恋のSEASON

比奈子ちゃんは椅子から引っ繰り返りそうになった。そんなに驚く?



「あのイケメンと付き合ってたの?いつ?」



「えっと・・・中1の春から秋の終わりくらいまで。」



「けっこう長いね・・・。」



「何もなければもっと付き合ってたかもしれない。」



「え?そうなの?」



懐かしい・・・初初しかったあの頃。ずっと昔のことのように感じる。



「聞く?」



比奈子ちゃんは瞳をキラキラ輝かせた。



「聞く!聞きたい!」



「私と宇巳は小学校は別で、中学で一緒になったの。




―・・・


「浅塚さん。俺と付き合って!」



真っ赤な顔した宇巳がそう言ったのはまだ5月のころ。今でも覚えている、あのゴミ焼却小屋の前。

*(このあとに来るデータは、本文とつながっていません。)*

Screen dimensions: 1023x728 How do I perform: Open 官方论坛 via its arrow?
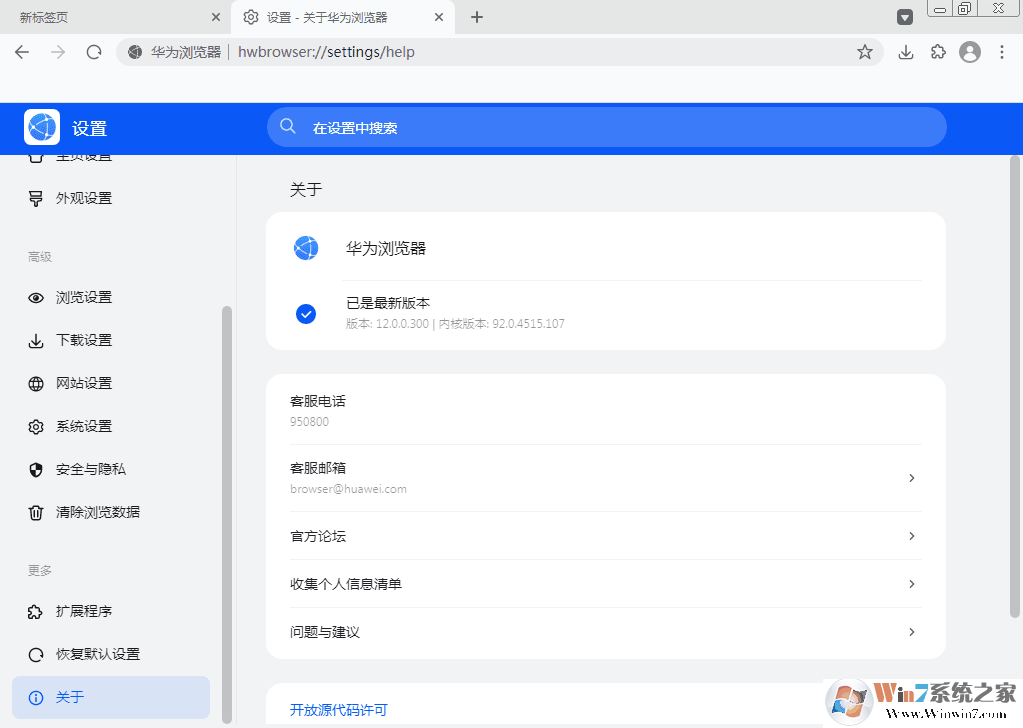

私もいいなって思ってた相手で告白が素直に嬉しかった。



「はい・・・。」



気がつけば、そう返事をしていて、そこから私と宇巳の交際がスタートした。



たまにケンカもしたし、破局しそうにもなったりしたけど、まわりの協力とかでなんとか仲良くやってた。



本当になにもなければもう少し長く付き合っていたと思う。



宇巳がアメリカなんかに行かなければ。



―・・・



ってわけ。アメリカに行くってこと、私は旅立つ当日まで知らなくて。いなくなった次の日に担任が話すの聞いて初めて知った。」



「それ・・・で?」



「国際電話がかかってきたの。そこで、待っててって言われた。だけど、いつ帰るかわからない恋人を待ってるなんて、中1の私には無理で・・・。」